The New Yahoo!, Google, MSN Et Al. Battleground
A reader writes: "Kelkoo sold to Yahoo for 575 million dollars!" That, in and of itself is not that interesting - but combine that with Google's inclusion of Froogle into the front page, and things become more interesting. The comparison shopping field, including places like PriceGrabber (Disclaimer: OSDN is an affiliate of PriceGrabber) in the US, Kelkoo/Yahoo! overseas, Froogle, and MSN is heating up in competition. Now that search has been monetized, the next battleground for big money is in comparison shopping, beyond MySimon and other smaller ones.
The upgrading of Froogle is only part of a much larger Google overhaul today. Other new features include a personalized search, and an email web alerts service. The latter seems to be a scaled-down copy of the well known Google Alert service. Can anyone find an overarching pattern to all these moves?
Froogle, however, is purely search engine. Just like the Google Web search, you'll be in their database if you happen to sell something, your site has a dollar tag on it next to the product, and you're not hiding your products behind some obscure interface that search engine has no access to.
Not Exactly True... I have done a couple of websites that use comparison engines, and they both use a feed to submit the product listings to froogle.
I think it's a good thing. It allows the stores to keep their listings up to date as far as pricing and such goes. (and probably more accurate than a spider can generate)
They can't say Joe's Kleenex on the box.
Sure they can, if the word "Kleenex" becomes so widespread that it is no longer a defensible trademark.
Don't believe me? Then you probably didn't know that "aspirin" and "cellophane", for example, were originally trademarks, not generic words. They were lost to common usage. It does happen, and companies will spend a fortune to try to stop it.
ZFS: because love is never having to say fsck
Don't believe me? Then you probably didn't know that "aspirin" and "cellophane", for example, were originally trademarks, not generic words. They were lost to common usage.
Actually you'll still see a Registered Trademark Symbol after Aspirin if you buy Bayer brand, but it's not actually meaningful now. Bayer AG had to give up their trademark to Aspirin as a term of the Treaty of Versailles after WWI.

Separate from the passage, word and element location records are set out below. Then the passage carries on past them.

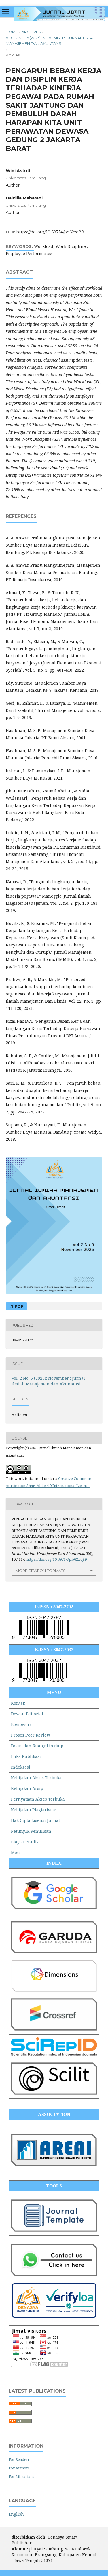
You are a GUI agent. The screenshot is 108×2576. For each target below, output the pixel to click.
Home (12, 32)
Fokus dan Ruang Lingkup (37, 1745)
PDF (18, 1306)
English (16, 2514)
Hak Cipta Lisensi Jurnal (35, 1820)
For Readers (19, 2459)
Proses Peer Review (30, 1735)
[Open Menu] (6, 11)
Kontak (18, 1703)
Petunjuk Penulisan (31, 1831)
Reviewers (21, 1724)
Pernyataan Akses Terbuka (38, 1799)
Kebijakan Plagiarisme (33, 1809)
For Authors (19, 2468)
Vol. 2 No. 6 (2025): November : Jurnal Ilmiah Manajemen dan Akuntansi (51, 40)
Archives (31, 32)
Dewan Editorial (27, 1713)
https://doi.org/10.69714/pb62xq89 (50, 232)
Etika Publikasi (26, 1756)
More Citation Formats (41, 1570)
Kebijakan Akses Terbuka (36, 1777)
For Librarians (21, 2476)
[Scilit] (54, 2093)
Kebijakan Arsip (27, 1788)
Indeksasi (20, 1767)
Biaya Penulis (25, 1842)
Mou (15, 1852)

Factoid for ya, another trademark Bayer lost that way: Heroin.
I've finally had it: until slashdot gets article moderation, I am not coming back.
I'm not intimately involved with that part of the site, but OSDN uses Pricegrabber, not Pricewatch.
Searching for Linksys on Pricegrabber just gave me, well, a bunch of Linksys products. I do agree that searching for Linksys on Pricewatch gives you a bunch of clone products, though. Damn you and your trickery, Pricewatch!